Yaklaşık 20 gündür ne kitap okuyorum ne ders çalışıyorum.
Kendimi resmen internette öyle boş boş dolanmaya ve arada bir dizi izlemeye
adadım. Ders çalışmamamda ki en büyük etken tembelliğim kabul ediyorum ama
kitap okumamda ki en büyük etken ise, şuanda yorumunu yapmakta olduğum kitap! Kitaba
laf etmiyorum her Judith kitabı gibi buda kesinlikle güzeldi ama içinde birkaç tane
benim sevmediğim özelliklerden barındırıyordu.

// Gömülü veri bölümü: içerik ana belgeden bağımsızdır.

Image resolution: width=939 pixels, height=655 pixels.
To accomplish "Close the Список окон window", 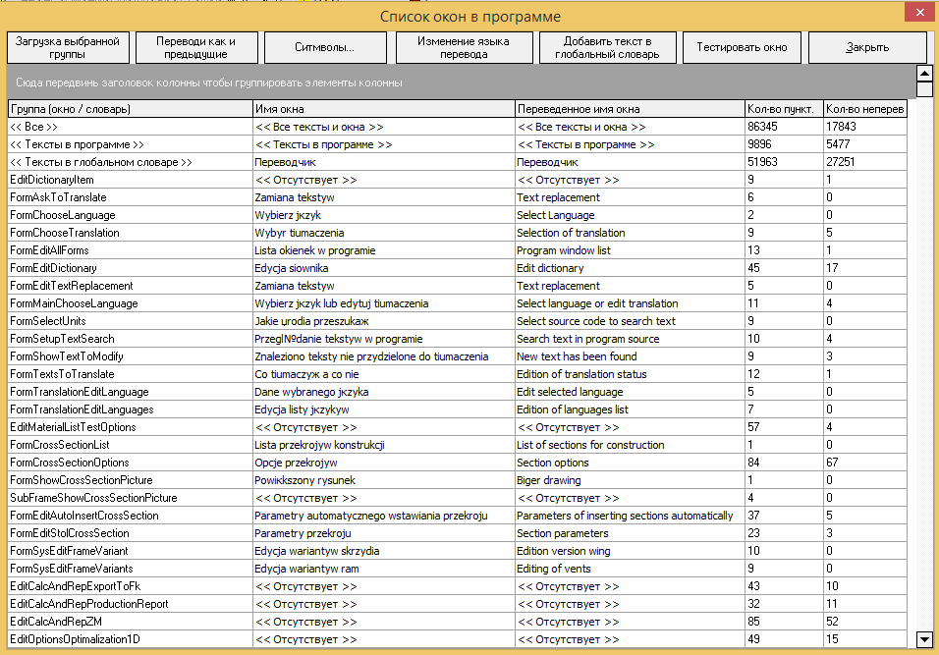I will [x=919, y=13].
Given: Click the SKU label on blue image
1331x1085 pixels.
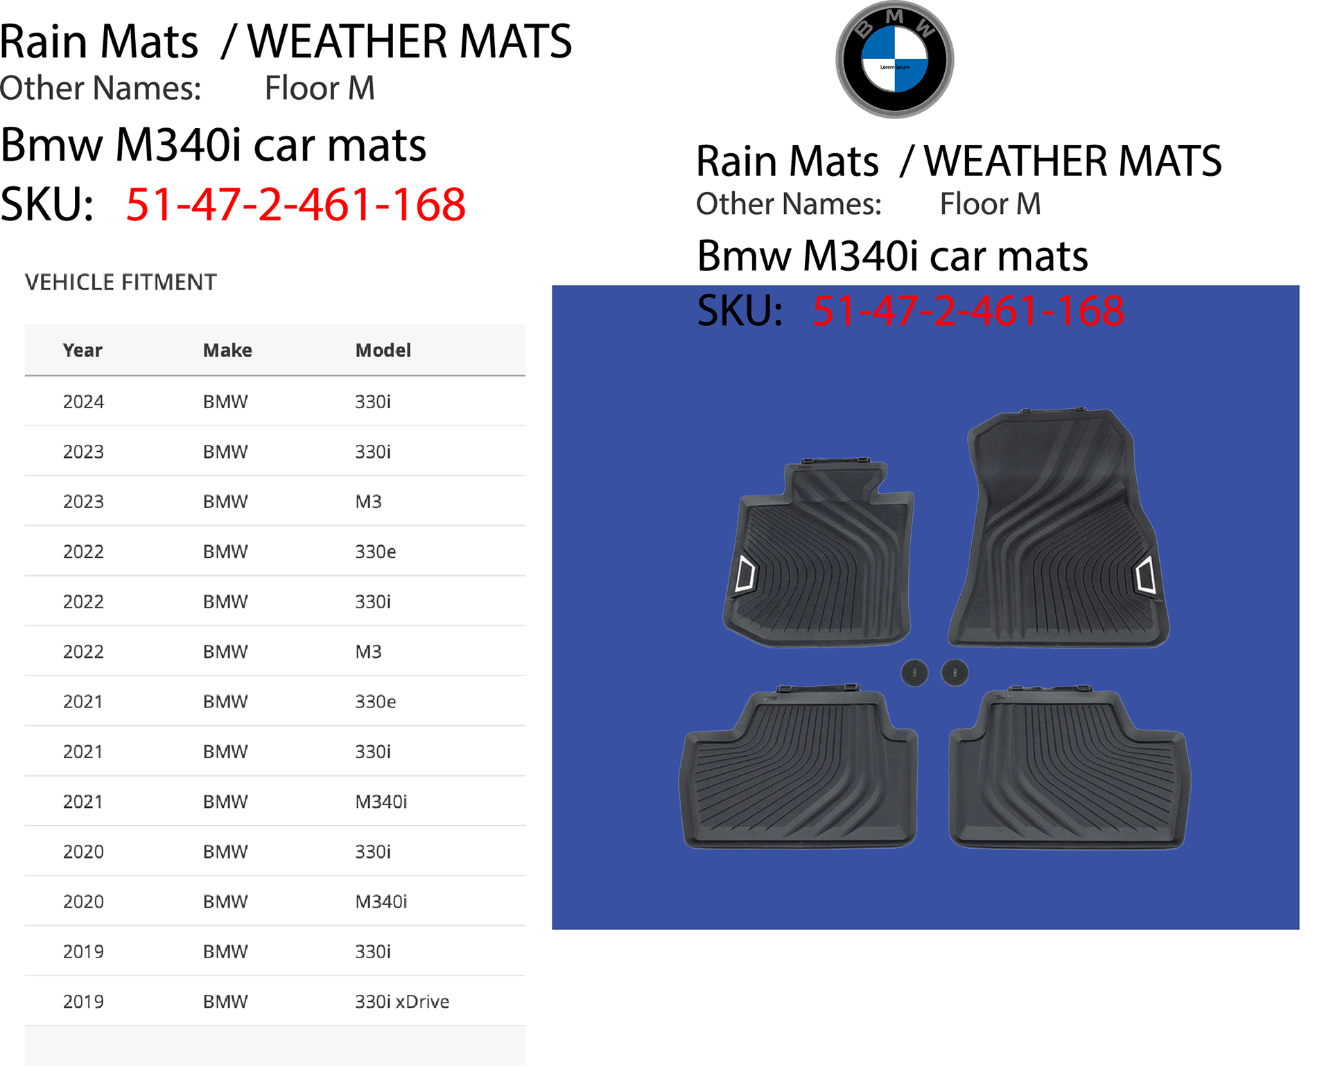Looking at the screenshot, I should [739, 310].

Kitap hakkında sevdiğim ve sevmediğim şeylere gelince... Romantik
bir kitaptı gerçekten! Oldum olası romantik olan her şeye bayılıyorum ben.
Ölümsüz aşklar olsun, her şey mutlu sonla bitsin, arada bir bocalamalar olsun
ama yine her şey tatlıya bağlansın. Herkes mutlu olsun yüzü gülsün, kötü adamlarda
cezalarını çeksinler. Çok hayal dünyasında yaşıyorum biliyorum ama kitap
okumayı hepimiz zaten bu yüzden sevmiyor muyuz? Hayal dünyalarımızın, hayat
verilmiş versiyonlarını buluyoruz her bir kitapta. Yine konudan saptım değil mi?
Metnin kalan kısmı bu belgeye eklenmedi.